Namun dalam hal ini, Plato tidak menjelaskan apakah jiwa akan dimintai
pertanggungjawaban atas semua yang terjadi di alam dunia, sebagaimana yang
termaktub dalam kitab suci agama-agama samawi. Berbeda dengan Plato, sang
murid, Aristoteles, dalam memahami manusia menempuh jalan sendiri.
Ketika manusia mati ada sesuatu yang tetap
abadi yakni ruh aktif. Jiwa itu bersifat Ilahiah karena berasal dari Yang Satu
melalui Jiwa Dunia. Sedangkan tubuh berasal dari materi yang bisa menyebabkan
jiwa dikuasai oleh nafsu dan penderitaan. Pada saat kematian manusia, maka jiwa
berpisah dari tubuh. Jiwa meninggalkan tubuh dan dengan tanpa wujud kembali ke
Jiwa Dunia. Pada saat kematian, jiwa menyisihkan yang jasmani dan kembali
kepada yang ideal dan ruhani. Lewat pintu kematian, jiwa menuju kepada
kemungkinan ultim-nya. Kemungkinan ultim ini terbuka bagi setiap orang,
sehingga pada saatnya semua makhluk yang berjiwa akan kembali kepada Yang Satu.
Mungkin yang dimaksudkan oleh Plotinos dengan Yang Satu itu adalah Allah. Hal
ini ditegaskan oleh Hatta (1986 : 166) dengan menyatakan bahwa Plotinos dalam
melihat segala yang ada dalam kosmos bertolak dari pemikiran adanya Allah
sebagai yang tak terhingga pangkal segala-galanya.
Rene Descartes (1596-1650), yang diberi
predikat sebagai Bapak Filsafat Modern, Menurut pendapatnya, jiwa dan tubuh
adalah yang ruhani dan jasmani pada manusia. Tubuh dapat dilihat dalam
bagian-bagiannya, sedangkan jiwa tidak. Jiwa adalah substansi yang tunggal,
yang tidak bersifat bendawi dan tidak dapat mati. Pemikiran merupakan sifat
asasi dari jiwa. Yang termasuk pemikiran ialah segala sesuatu yang terjadi di
dalam diri manusia dengan sepengetahuannya, yaitu segala perbuatan pengenalan
inderawi, khayalan, akal, kehendak.

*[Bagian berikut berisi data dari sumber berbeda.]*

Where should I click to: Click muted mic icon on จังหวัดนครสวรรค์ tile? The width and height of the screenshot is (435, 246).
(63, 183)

Kesadaran menjadi sifat hakiki dari
pemikiran. Sementara itu, tubuh pun memiliki sifat asasinya, yakni keluasan.
Segala perbuatannya disebabkan oleh sebab-sebab mekanisnya sendiri. Di antara
tubuh dan jiwa ada pertentangan yang tidak terjembatani. Kesatuan yang tampak
menurut Descartes hanya bersifat lahiriah saja, karena sesungguhnya
masing-masing mewujudkan hal yang berdiri sendiri-sendiri. Hakikat manusia ada
pada jiwanya dan tubuh diperalat oleh jiwa.

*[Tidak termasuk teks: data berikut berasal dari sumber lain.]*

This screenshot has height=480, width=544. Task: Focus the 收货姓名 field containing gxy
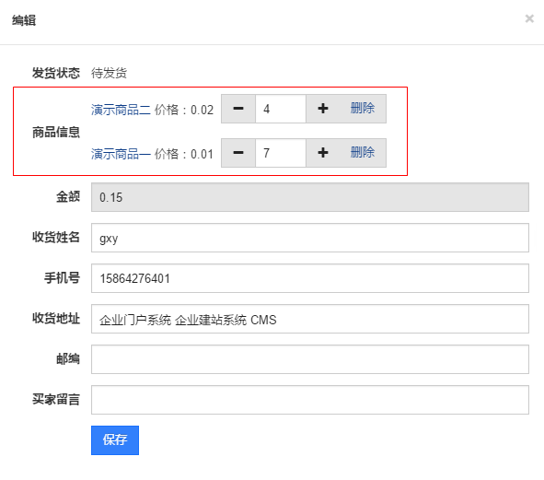pos(310,238)
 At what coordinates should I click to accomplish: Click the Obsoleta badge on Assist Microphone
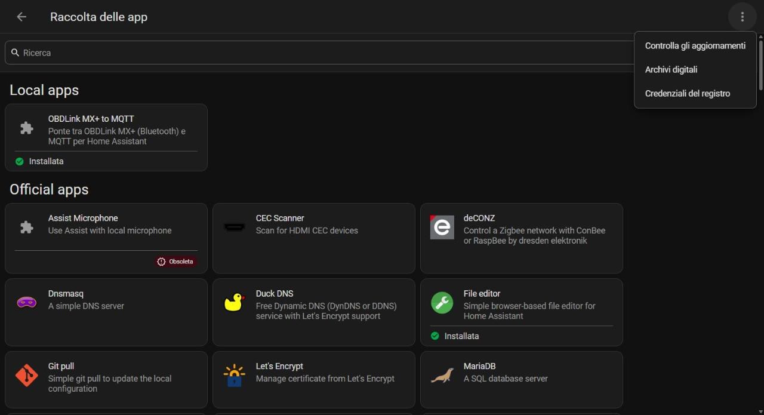(x=175, y=262)
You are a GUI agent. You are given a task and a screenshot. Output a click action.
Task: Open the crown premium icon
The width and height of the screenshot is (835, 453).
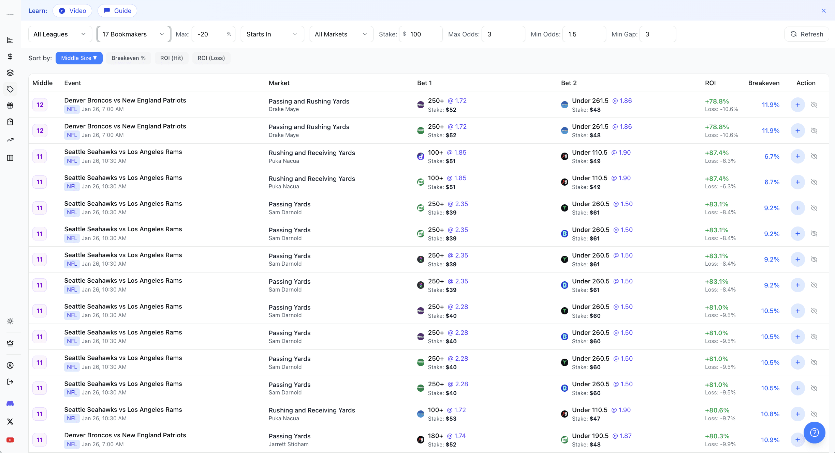point(10,343)
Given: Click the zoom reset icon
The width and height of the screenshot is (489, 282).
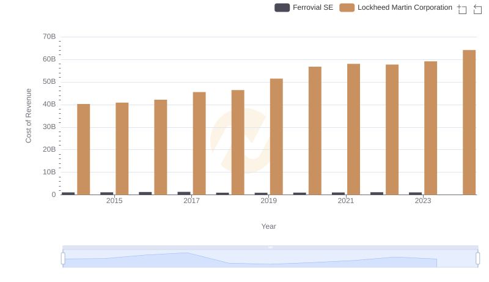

Walaupun Descartes tidak berbicara secara
langsung tentang kematian, namun dari keterangan tersebut dapat dipahami bahwa
dia memaklumi ada yang abadi dalam diri manusia, yaitu jiwa. Jiwa tak
berkeluasan dan bebas dari ikatan tubuh. Ketika manusia mengalami kematian,
unsur tubuh akan musnah tetapi jiwa akan tetap kekal dan hanya jiwa yang akan
dapat mencapai kebenaran tertinggi. Kebenaran tertinggi yakni kebenaran yang
bukan merupakan hasil dari saling mempengaruhi antara jiwa dengan tubuh,
melainkan kebenaran yang hanya diketahui oleh jiwa karena ketidakterikatannya
terhadap tubuh.
Kematian, menurut Sartre, adalah suatu
kenyataan yang muncul secara tiba-tiba dan buta, sehingga manusia tidak akan
mampu untuk memahami dan mengontrolnya. Dia datang tanpa waktu yang jelas,
menerobos dengan kejam dan selalu menggagalkan manusia dalam usahanya
mengokohkan kehidupan. Kematian menjadi akhir kehidupan manusia yang penuh
dengan kesia-siaan. Disebabkan kematian, semua kemungkinan yang telah kita
realisasikan dalam kehidupan dimusnahkan. Kehidupan berubah menjadi
kepingan-kepingan tiada makna. Hidup menjadi sia-sia belaka di dalam kematian.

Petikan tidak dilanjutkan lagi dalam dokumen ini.